Spend some time thinking about a book before you even start it. Don’t just decide to write today and have nothing to say. You should have a synopsis in your head first. This will help with writer’s block. Some authors do a written synopsis.

Choosing situations that come from your own life sometimes helps get the creative juices going, too. How did you handle that situation? Maybe do the opposite of that because that might be interesting to flesh out.

When you think you are done, let it sit for a day or so. Get back to it fresh and then edit. Make it clean and tight, and make sure the storyline is moving fairly quickly.

Kim at the 2018 Outlander convention where she gave a presentation and completely sold out of books.
Kim in her Jingle Dress.

As a member of a community under-represented in youth literature, what did your perspective bring to your story?

I think people not in the Native community have an idea of how it is in the Native community. They really don’t understand how some of us think about life and what is important to us.

That can also be said for all nationalities living in this melting pot we call the United States.

The story of Autumn Dawn is not special. Bullying happens everywhere.

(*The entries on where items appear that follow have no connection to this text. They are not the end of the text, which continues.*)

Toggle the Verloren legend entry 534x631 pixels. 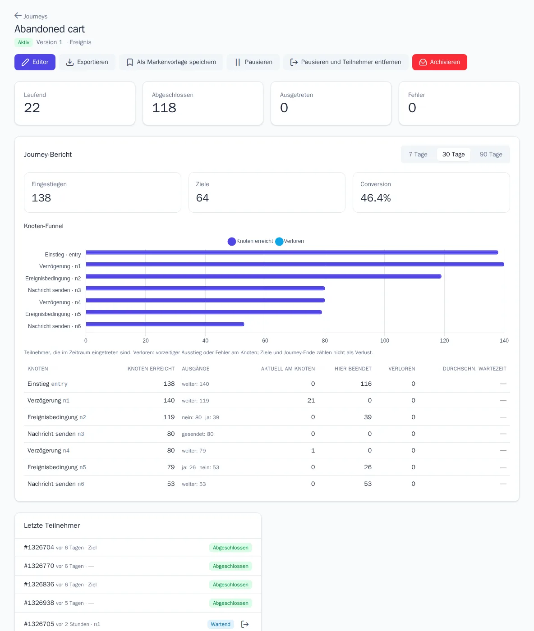tap(290, 241)
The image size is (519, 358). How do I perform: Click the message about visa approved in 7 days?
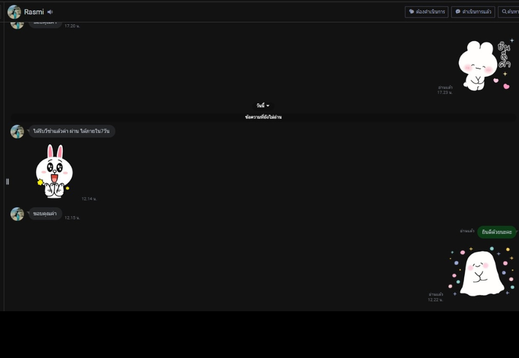71,131
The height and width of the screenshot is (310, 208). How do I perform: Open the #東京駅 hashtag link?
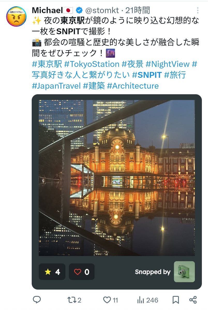pyautogui.click(x=47, y=64)
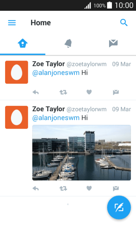
Task: Share first tweet via direct message
Action: (x=116, y=92)
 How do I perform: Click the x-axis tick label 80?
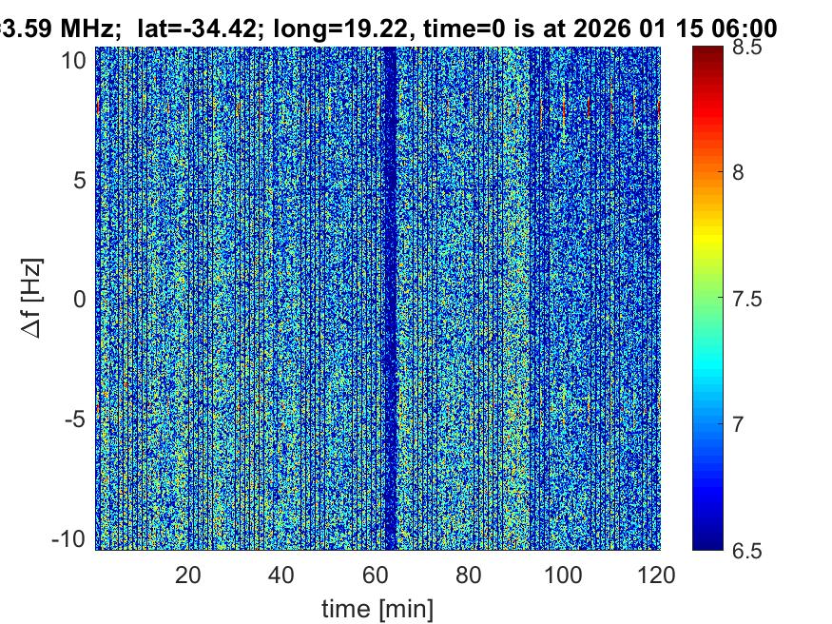tap(469, 575)
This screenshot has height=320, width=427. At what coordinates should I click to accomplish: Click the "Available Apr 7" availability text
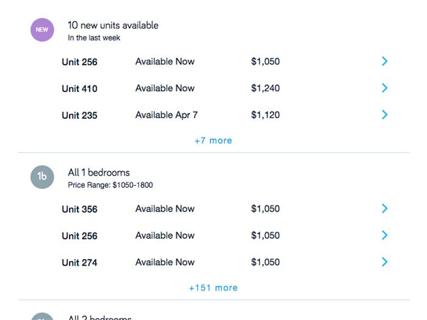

How she deals with it is special. How she copes with her issues of being half Native, dealing with how others, white and Native, think of her; that’s unique to our culture. She understands that in our culture, creating and dancing in the Jingle Dress is a way to send prayers and forgiveness to everyone in her life, whether they support her or not.

It is my hope that by letting non-Native people into our culture and sharing what is important to us, this will open people’s eyes to what is unique about us, and in the end, how we are actually all the same.

Life is a circle, and we are all intertwined in some way.

Cynsational Notes

Kim Sigafus is an award-winning Ojibwa writer and Illinois Humanities Road Scholar speaker.

She has coauthored two 7th Generation books in the Native Trailblazers series of biographies, including Native Elders: Sharing Their Wisdom, co-authored by Lyle Ernst (2014) and the award-winning Native Writers: Voices of Power, co-authored by Lyle Ernst (2012).

Her fiction work includes the PathFinder novels, Nowhere to Hide, Autumn’s Dawn (March 2020) and Finding Grace (August 2020)—all part of the Autumn Dawn series, and The Mida, an eight-volume series about a mystically powerful time-traveling carnival owned by an Ojibwa woman.

Kim is also is a playwright, lyricist, and sings and drums. Her family is from the White Earth Reservation in northern Minnesota. She resides with her husband, two dogs, and four cats in Freeport, Illinois.

Kim Rogers covers children’s-YA writing, illustration, publishing and other book news from Indigenous authors and illustrators for Cynsations.

Kim writes books, short stories, and poems across all children’s literature age groups. Her work has been published in Highlights for Children, Guideposts Sweet 16, the Chicken Soup for the Soul series, and many other publications.

Kim is an enrolled member of Wichita and Affiliated Tribes  and the National Native American Boarding School Healing Coalition. Much of her current writing highlights her Wichita heritage.

She lives in Oklahoma with her husband, two boys, and one ornery, but very cute Chiweenie dog named Lucky.

She is represented by Tricia Lawrence at Erin Murphy Literary Agency.